TÂCHES À FAIRE:
A. Dans le texte sur saint Nicolas, à quelle pièce conduisait la porte à deux battants du salon familial ?
B. Prolongez le texte sur saint Nicolas et la caverne de Platon à partir de sa dernière phrase.

TEXTE FOURNI:

━━━━

Mon premier souvenir de saint Nicolas est associé au salon familial. Devant le divan, il y avait une porte à deux battants. Celui de gauche s’ouvrait et un bras ganté de blanc en sortait. Une grosse voix  inconnue, mais qui devait venir de Haut, énonçait mon prénom ou celui de mon frère. Celui qui était désigné devait se lever pour aller chercher le cadeau. Ce n’était pas traumatisant. Cependant, je n'aurais jamais osé ouvrir cette porte qui conduisait au bureau de mon père. Cette pièce était coupée de la réalité, elle devenait sacrée, le temps de la cérémonie. 
J’ai sans doute vu saint Nicolas, au loin, dans les rues du village. En classe, j’ai eu peur lorsque j’ai du jouer de la flûte pour lui et le reste de mes condisciples. J’ai été heureux de chanter pour lui, les « prières » que nous connaissions tous, et de recevoir de ses mains le premier pull-over de mon club de judo. Je ne reconnaissais aucune voix, pas même celle de mon père qui ne portait la barbe que le 6 décembre.

Puis, bien sûr, vient le moment inéluctable où la barbe blanche tombe. En ce qui me concerne, je ne me souviens ni quand ni comment. Mais la page était tournée. Irrévocablement ?
Je suis devenu professeur, j’offre des bonbons à mes élèves le 6 décembre. Je suis devenu papa, j’ai déposé des cadeaux pour mes enfants et je me suis régalé de leurs sourires. Je perpétue la tradition, sans trop y réfléchir. Ce n’est que récemment que j’ai compris sa puissance de métaphysique appliquée. 


Platon


Ainsi, pour expliquer l’allégorie de la caverne de Platon, je fais référence à saint Nicolas. Dans cette métaphore antique, des gens sont enfermés et attachés dans le fond de la caverne et ne voient que des ombres sur la paroi. Ils sont convaincus qu’il s’agit là de la réalité. L’un d’entre eux se détache. Après une période d’acclimatation, il sort de la caverne, découvre le monde extérieur et change sa vision du monde. Puis il revient dans la caverne et décrit son expérience à ses camarades d’infortune en les invitant à le suivre. 
Les étudiants comprennent assez vite que l’homme qui s’échappe symbolise le philosophe. Cependant ils admettent plus difficilement que nous sommes tous, eux y compris, susceptibles d’être attachés dans cette caverne. C’est ici que saint Nicolas apporte son aide. Car ceux qui y ont cru saisissent vite la possibilité d’une part d’être victime de l’illusion et d’autre part de l’effort nécessaire pour s’en extraire.  Ils ont vécu cette période d’acclimatation, la barbe qui tombe, qui se traduit, chez Platon, par une douleur dans les yeux lors du premier contact avec la lumière du jour. Saint Nicolas offre cette aide pédagogique.

━━━━

DONNÉES FOURNIES:

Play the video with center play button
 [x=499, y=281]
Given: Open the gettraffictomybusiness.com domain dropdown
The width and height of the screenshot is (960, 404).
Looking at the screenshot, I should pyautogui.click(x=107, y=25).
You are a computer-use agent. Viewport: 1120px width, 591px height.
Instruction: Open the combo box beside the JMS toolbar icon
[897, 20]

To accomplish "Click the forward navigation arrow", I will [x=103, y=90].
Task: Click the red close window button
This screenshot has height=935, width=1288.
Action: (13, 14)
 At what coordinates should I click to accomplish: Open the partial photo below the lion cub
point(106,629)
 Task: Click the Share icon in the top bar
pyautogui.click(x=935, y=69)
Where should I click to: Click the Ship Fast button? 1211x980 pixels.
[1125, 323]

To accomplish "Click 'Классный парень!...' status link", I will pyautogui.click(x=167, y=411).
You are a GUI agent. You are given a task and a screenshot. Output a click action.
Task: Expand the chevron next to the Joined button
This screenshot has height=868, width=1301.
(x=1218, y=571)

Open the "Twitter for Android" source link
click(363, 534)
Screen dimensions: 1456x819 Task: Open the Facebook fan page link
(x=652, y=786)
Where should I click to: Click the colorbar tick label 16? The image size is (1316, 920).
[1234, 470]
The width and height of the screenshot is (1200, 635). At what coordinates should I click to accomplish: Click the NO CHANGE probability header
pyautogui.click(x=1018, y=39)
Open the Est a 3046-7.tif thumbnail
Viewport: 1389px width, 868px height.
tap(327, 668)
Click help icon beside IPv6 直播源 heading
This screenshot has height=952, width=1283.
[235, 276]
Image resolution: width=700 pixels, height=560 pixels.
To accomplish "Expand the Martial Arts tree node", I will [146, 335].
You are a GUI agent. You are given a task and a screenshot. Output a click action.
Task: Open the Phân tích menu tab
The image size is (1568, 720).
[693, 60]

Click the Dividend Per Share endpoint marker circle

━━━━

RÉSULTATS DES TÂCHES:
A. Au bureau du père de l'auteur.

B.
Le rite du passage


Mais il y a plus. Quand la barbe tombe l’enfant est invité à s’intégrer dans une communauté plus large. A l’école il fera partie de ceux qui savent, de ceux qui ont dorénavant le pouvoir de transmettre l’émotion et la bienveillance. Il est détenteur d’un secret qui ne trouve son sens que dans un groupe complice dont il est dorénavant l’un des membres. Il a probablement vécu une désillusion mais elle peut se transformer  en une ressource pour l’avenir. Et cela me semble l’un des véritables apprentissages qu’offre saint Nicolas.  Peu importe qu’il porte une barbe ou une croix, l’enjeu ne se situe pas là. Il existe bien un rite de passage, non confessionnel, offert à tous.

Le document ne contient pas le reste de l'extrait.